QUANT-PHFeb 15, 2021
Universal Adversarial Examples and Perturbations for Quantum ClassifiersWeiyuan Gong, Dong-Ling Deng
Quantum machine learning explores the interplay between machine learning and quantum physics, which may lead to unprecedented perspectives for both fields. In fact, recent works have shown strong evidences that quantum computers could outperform classical computers in solving certain notable machine learning tasks. Yet, quantum learning systems may also suffer from the vulnerability problem: adding a tiny carefully-crafted perturbation to the legitimate input data would cause the systems to make incorrect predictions at a notably high confidence level. In this paper, we study the universality of adversarial examples and perturbations for quantum classifiers. Through concrete examples involving classifications of real-life images and quantum phases of matter, we show that there exist universal adversarial examples that can fool a set of different quantum classifiers.

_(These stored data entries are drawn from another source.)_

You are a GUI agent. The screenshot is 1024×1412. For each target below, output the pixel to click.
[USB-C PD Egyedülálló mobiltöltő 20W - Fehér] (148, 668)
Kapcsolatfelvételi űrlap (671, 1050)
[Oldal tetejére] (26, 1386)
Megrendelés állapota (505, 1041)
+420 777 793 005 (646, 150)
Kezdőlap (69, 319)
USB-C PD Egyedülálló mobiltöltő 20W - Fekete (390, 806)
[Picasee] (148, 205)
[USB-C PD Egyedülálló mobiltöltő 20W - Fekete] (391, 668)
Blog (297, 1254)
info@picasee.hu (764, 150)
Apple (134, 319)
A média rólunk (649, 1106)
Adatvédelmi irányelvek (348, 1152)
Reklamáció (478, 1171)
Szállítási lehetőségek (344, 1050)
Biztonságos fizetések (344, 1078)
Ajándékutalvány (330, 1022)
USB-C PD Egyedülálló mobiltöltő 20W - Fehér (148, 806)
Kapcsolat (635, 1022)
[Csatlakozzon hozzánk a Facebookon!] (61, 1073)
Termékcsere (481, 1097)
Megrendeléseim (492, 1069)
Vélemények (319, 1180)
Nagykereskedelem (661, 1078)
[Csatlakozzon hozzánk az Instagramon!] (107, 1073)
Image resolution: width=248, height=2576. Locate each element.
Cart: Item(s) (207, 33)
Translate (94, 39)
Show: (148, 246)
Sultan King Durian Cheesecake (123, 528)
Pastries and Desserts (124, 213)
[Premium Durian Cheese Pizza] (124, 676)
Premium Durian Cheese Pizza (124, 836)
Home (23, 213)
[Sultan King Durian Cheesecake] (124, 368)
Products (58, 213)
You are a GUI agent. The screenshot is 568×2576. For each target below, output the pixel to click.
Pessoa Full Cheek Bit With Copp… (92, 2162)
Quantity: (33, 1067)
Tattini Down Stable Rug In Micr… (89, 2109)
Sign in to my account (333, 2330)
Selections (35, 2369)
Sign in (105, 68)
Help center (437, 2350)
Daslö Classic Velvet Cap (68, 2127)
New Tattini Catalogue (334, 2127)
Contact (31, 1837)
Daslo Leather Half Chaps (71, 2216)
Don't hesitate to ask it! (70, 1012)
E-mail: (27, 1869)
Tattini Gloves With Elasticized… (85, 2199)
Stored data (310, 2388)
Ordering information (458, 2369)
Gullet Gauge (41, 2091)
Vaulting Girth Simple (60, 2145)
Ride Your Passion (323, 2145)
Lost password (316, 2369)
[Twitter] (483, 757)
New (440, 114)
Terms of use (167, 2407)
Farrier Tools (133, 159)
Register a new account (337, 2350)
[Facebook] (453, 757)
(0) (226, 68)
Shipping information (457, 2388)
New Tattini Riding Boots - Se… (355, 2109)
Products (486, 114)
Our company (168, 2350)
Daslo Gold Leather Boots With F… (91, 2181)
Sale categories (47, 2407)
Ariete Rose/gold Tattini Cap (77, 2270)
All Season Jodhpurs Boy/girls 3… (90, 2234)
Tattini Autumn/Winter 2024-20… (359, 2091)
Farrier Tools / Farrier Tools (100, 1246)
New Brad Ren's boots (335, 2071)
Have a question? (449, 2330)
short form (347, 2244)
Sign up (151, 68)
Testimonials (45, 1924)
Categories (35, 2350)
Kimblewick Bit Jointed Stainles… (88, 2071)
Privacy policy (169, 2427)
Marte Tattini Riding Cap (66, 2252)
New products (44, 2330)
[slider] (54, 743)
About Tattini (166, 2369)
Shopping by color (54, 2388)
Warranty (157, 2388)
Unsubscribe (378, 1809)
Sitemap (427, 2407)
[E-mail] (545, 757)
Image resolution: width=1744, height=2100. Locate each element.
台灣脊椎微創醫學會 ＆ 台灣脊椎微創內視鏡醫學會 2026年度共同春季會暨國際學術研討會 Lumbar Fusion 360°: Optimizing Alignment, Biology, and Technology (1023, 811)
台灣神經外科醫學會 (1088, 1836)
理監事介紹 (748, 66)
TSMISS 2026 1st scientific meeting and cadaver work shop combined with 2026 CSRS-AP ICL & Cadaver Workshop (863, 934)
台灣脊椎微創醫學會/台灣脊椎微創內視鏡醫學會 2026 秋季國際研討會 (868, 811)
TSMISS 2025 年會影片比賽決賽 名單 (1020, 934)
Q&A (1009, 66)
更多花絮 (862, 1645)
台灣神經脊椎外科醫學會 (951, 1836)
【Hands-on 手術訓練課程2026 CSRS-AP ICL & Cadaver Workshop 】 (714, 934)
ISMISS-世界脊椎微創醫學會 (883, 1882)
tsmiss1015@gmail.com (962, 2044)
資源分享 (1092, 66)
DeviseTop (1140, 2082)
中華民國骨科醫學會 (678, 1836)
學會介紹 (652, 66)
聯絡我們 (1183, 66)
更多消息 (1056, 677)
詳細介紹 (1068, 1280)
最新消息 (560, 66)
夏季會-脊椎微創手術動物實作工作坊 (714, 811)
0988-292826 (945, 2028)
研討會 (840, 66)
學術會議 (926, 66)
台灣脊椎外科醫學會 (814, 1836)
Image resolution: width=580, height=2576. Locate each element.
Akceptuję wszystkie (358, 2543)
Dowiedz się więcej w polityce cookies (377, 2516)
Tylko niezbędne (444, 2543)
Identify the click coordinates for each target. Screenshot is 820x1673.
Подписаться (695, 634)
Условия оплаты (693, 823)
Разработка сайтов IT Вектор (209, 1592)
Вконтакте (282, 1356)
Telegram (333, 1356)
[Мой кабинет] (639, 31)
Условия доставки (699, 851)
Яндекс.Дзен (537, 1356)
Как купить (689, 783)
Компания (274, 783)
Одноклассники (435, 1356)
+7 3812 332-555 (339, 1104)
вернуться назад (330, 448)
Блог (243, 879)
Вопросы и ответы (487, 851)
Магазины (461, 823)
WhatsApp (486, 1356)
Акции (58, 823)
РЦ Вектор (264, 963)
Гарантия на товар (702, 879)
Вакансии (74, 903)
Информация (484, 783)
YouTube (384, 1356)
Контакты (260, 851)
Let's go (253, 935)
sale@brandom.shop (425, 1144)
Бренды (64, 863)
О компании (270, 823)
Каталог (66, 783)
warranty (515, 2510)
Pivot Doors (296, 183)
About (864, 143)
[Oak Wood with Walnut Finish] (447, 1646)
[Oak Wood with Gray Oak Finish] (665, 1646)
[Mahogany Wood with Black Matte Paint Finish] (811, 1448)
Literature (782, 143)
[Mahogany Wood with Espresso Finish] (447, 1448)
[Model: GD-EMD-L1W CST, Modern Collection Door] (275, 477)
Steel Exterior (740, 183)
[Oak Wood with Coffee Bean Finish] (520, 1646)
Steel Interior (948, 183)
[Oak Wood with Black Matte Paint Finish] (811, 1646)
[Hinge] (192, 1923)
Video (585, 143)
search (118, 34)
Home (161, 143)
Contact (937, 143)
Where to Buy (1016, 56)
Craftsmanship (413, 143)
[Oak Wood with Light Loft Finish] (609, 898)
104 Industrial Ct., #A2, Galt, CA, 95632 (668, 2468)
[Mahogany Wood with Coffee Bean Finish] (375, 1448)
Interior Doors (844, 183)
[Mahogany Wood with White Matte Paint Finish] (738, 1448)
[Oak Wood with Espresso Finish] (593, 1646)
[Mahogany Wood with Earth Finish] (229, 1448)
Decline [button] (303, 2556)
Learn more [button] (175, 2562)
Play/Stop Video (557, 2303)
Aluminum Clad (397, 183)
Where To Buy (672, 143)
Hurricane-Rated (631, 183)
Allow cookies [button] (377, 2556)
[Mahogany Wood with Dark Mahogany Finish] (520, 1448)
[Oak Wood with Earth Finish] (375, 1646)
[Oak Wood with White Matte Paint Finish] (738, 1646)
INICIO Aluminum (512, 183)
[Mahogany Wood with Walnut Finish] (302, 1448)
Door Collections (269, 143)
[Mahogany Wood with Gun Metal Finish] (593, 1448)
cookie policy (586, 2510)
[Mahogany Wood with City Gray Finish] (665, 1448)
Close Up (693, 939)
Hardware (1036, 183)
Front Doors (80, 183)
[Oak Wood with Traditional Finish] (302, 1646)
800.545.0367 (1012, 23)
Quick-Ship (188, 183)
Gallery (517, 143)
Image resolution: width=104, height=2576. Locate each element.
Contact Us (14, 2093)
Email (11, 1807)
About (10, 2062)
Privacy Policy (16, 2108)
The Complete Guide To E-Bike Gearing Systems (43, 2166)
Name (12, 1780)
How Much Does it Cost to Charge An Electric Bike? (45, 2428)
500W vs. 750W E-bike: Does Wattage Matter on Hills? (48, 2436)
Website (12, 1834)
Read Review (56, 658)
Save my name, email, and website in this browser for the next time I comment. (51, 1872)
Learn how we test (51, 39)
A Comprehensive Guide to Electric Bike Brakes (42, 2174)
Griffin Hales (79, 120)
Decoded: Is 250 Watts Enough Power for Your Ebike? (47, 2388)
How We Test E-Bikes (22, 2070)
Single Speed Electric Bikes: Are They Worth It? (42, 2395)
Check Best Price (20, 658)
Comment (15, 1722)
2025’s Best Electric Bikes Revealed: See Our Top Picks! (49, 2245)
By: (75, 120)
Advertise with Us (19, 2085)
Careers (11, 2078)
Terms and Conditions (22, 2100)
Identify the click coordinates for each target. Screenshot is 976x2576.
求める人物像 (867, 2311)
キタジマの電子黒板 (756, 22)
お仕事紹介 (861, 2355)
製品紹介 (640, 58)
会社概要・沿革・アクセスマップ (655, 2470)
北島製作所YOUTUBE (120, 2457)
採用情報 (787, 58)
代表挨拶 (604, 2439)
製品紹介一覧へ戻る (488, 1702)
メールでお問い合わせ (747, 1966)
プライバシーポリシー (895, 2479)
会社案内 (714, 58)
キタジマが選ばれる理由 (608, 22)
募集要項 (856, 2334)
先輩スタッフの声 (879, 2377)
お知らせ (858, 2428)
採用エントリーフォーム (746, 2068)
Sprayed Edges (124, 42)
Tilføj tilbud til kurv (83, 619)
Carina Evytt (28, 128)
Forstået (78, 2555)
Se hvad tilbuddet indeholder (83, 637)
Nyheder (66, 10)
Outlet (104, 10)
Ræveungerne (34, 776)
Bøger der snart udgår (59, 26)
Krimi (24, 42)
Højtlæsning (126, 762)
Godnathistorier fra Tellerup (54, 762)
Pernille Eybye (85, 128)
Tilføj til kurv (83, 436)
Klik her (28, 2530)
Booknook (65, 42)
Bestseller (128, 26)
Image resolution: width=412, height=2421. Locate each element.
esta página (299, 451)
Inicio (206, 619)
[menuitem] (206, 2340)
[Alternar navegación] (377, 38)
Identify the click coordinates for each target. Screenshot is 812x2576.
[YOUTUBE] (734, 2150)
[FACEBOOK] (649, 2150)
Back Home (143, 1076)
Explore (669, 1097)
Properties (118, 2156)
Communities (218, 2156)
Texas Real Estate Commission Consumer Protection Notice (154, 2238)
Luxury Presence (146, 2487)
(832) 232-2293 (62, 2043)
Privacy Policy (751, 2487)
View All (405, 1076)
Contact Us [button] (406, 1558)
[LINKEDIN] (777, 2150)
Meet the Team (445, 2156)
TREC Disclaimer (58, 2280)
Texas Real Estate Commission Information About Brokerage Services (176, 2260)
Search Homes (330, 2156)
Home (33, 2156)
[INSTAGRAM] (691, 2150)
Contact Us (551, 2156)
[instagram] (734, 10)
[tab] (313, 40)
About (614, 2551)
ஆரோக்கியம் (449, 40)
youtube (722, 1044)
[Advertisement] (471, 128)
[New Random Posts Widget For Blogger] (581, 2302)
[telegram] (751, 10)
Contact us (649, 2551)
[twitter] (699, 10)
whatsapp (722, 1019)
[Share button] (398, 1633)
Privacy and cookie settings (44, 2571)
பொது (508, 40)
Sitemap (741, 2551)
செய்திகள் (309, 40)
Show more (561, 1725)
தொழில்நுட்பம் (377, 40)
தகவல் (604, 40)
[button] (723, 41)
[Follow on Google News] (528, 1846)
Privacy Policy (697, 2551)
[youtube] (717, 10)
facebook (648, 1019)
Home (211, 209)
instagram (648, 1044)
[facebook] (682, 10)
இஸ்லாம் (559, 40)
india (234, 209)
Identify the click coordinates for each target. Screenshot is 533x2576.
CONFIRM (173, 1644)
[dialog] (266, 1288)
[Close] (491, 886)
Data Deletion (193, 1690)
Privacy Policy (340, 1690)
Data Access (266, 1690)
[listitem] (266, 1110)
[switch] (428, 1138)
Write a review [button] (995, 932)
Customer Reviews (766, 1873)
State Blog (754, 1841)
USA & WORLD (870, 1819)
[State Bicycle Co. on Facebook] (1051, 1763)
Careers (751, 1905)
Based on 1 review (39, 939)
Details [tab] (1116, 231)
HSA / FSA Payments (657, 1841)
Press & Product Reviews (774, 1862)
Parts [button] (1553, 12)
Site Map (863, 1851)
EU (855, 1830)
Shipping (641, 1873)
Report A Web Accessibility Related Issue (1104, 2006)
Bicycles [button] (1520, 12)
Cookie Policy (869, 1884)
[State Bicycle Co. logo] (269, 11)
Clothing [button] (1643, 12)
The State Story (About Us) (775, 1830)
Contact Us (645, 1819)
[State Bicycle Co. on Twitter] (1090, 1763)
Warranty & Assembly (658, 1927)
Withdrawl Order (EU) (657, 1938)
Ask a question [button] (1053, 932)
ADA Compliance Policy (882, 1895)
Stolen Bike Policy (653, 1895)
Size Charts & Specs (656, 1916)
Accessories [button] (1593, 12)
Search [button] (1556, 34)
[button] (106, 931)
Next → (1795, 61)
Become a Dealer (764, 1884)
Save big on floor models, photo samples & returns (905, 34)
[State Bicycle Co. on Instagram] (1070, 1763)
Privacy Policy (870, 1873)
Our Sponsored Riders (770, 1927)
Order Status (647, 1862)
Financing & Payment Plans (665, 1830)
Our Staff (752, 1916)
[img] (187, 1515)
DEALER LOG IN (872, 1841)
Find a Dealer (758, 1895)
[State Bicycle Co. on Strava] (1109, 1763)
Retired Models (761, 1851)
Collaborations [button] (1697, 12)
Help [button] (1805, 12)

We prove that for a set of $k$ classifiers with each receiving input data of $n$ qubits, an $O(\frac{\ln k} {2^n})$ increase of the perturbation strength is enough to ensure a moderate universal adversarial risk. In addition, for a given quantum classifier we show that there exist universal adversarial perturbations, which can be added to different legitimate samples and make them to be adversarial examples for the classifier. Our results reveal the universality perspective of adversarial attacks for quantum machine learning systems, which would be crucial for practical applications of both near-term and future quantum technologies in solving machine learning problems.